++++ Given records ++++
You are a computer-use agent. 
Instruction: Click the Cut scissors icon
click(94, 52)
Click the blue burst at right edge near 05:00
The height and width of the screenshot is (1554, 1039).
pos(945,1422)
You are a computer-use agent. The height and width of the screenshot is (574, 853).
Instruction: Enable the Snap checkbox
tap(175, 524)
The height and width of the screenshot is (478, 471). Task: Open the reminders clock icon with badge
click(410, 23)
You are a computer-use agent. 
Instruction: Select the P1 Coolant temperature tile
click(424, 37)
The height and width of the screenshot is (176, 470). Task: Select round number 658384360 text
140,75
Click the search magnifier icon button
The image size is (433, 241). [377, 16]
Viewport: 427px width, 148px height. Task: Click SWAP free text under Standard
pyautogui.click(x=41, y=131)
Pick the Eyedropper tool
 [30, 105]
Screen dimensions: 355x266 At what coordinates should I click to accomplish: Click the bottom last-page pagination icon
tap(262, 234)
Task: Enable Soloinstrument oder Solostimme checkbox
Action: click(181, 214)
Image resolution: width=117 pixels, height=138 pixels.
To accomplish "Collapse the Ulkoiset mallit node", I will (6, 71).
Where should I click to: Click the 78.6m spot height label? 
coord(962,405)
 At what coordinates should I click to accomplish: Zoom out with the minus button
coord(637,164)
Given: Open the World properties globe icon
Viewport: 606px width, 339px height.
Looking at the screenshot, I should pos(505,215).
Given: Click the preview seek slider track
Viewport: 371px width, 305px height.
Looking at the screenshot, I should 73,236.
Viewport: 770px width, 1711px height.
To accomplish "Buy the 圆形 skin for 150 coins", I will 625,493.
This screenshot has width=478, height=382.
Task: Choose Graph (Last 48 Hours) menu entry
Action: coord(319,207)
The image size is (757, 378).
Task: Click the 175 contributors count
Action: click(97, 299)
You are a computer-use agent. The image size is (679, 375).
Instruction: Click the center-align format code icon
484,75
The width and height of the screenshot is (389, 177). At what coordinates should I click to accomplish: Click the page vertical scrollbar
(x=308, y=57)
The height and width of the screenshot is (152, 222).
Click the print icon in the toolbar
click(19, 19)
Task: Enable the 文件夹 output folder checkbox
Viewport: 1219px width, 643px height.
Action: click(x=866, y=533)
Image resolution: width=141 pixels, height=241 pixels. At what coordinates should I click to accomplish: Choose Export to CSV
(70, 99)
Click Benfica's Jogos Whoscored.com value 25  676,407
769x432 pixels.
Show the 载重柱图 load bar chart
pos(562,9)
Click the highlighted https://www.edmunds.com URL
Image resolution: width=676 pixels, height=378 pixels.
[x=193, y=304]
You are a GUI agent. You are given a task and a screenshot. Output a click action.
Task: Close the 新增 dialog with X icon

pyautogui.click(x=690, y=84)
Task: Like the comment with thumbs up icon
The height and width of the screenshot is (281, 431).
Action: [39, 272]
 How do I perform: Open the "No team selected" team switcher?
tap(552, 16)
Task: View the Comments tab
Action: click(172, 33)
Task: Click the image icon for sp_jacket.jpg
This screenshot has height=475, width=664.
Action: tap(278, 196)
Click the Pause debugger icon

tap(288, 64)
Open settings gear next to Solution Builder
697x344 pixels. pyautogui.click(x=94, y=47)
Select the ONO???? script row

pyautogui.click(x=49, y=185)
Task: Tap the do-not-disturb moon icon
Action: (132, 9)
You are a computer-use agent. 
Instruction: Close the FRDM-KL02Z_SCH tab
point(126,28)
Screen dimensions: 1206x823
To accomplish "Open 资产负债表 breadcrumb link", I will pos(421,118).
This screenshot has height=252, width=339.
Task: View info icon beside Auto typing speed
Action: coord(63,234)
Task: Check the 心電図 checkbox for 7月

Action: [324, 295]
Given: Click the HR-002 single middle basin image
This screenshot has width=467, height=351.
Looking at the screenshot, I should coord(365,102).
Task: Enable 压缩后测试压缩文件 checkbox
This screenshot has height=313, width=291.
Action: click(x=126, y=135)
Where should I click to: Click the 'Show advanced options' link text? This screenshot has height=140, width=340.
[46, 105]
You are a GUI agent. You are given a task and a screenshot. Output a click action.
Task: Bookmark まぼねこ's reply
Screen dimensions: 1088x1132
++++
§ Task description
Write out all the data exactly.

§ Output for this exercise
You are a computer-use agent. 
Instruction: Click the Cut scissors icon
click(94, 52)
Click the blue burst at right edge near 05:00
The height and width of the screenshot is (1554, 1039).
pos(945,1422)
You are a computer-use agent. The height and width of the screenshot is (574, 853).
Instruction: Enable the Snap checkbox
tap(175, 524)
The height and width of the screenshot is (478, 471). Task: Open the reminders clock icon with badge
click(410, 23)
You are a computer-use agent. 
Instruction: Select the P1 Coolant temperature tile
click(424, 37)
The height and width of the screenshot is (176, 470). Task: Select round number 658384360 text
140,75
Click the search magnifier icon button
The image size is (433, 241). [377, 16]
Viewport: 427px width, 148px height. Task: Click SWAP free text under Standard
pyautogui.click(x=41, y=131)
Pick the Eyedropper tool
 [30, 105]
Screen dimensions: 355x266 At what coordinates should I click to accomplish: Click the bottom last-page pagination icon
tap(262, 234)
Task: Enable Soloinstrument oder Solostimme checkbox
Action: click(181, 214)
Image resolution: width=117 pixels, height=138 pixels.
To accomplish "Collapse the Ulkoiset mallit node", I will (6, 71).
Where should I click to: Click the 78.6m spot height label? 
coord(962,405)
 At what coordinates should I click to accomplish: Zoom out with the minus button
coord(637,164)
Given: Open the World properties globe icon
Viewport: 606px width, 339px height.
Looking at the screenshot, I should pos(505,215).
Given: Click the preview seek slider track
Viewport: 371px width, 305px height.
Looking at the screenshot, I should 73,236.
Viewport: 770px width, 1711px height.
To accomplish "Buy the 圆形 skin for 150 coins", I will 625,493.
This screenshot has width=478, height=382.
Task: Choose Graph (Last 48 Hours) menu entry
Action: coord(319,207)
The image size is (757, 378).
Task: Click the 175 contributors count
Action: click(97, 299)
You are a computer-use agent. The image size is (679, 375).
Instruction: Click the center-align format code icon
484,75
The width and height of the screenshot is (389, 177). At what coordinates should I click to accomplish: Click the page vertical scrollbar
(x=308, y=57)
The height and width of the screenshot is (152, 222).
Click the print icon in the toolbar
click(19, 19)
Task: Enable the 文件夹 output folder checkbox
Viewport: 1219px width, 643px height.
Action: click(x=866, y=533)
Image resolution: width=141 pixels, height=241 pixels. At what coordinates should I click to accomplish: Choose Export to CSV
(70, 99)
Click Benfica's Jogos Whoscored.com value 25  676,407
769x432 pixels.
Show the 载重柱图 load bar chart
pos(562,9)
Click the highlighted https://www.edmunds.com URL
Image resolution: width=676 pixels, height=378 pixels.
[x=193, y=304]
You are a GUI agent. You are given a task and a screenshot. Output a click action.
Task: Close the 新增 dialog with X icon

pyautogui.click(x=690, y=84)
Task: Like the comment with thumbs up icon
The height and width of the screenshot is (281, 431).
Action: [39, 272]
 How do I perform: Open the "No team selected" team switcher?
tap(552, 16)
Task: View the Comments tab
Action: click(172, 33)
Task: Click the image icon for sp_jacket.jpg
This screenshot has height=475, width=664.
Action: tap(278, 196)
Click the Pause debugger icon

tap(288, 64)
Open settings gear next to Solution Builder
697x344 pixels. pyautogui.click(x=94, y=47)
Select the ONO???? script row

pyautogui.click(x=49, y=185)
Task: Tap the do-not-disturb moon icon
Action: (132, 9)
You are a computer-use agent. 
Instruction: Close the FRDM-KL02Z_SCH tab
point(126,28)
Screen dimensions: 1206x823
To accomplish "Open 资产负债表 breadcrumb link", I will pos(421,118).
This screenshot has height=252, width=339.
Task: View info icon beside Auto typing speed
Action: coord(63,234)
Task: Check the 心電図 checkbox for 7月

Action: [324, 295]
Given: Click the HR-002 single middle basin image
This screenshot has width=467, height=351.
Looking at the screenshot, I should coord(365,102).
Task: Enable 压缩后测试压缩文件 checkbox
This screenshot has height=313, width=291.
Action: click(x=126, y=135)
Where should I click to: Click the 'Show advanced options' link text? This screenshot has height=140, width=340.
[46, 105]
You are a GUI agent. You are given a task and a screenshot. Output a click action.
Task: Bookmark まぼねこ's reply
Screen dimensions: 1088x1132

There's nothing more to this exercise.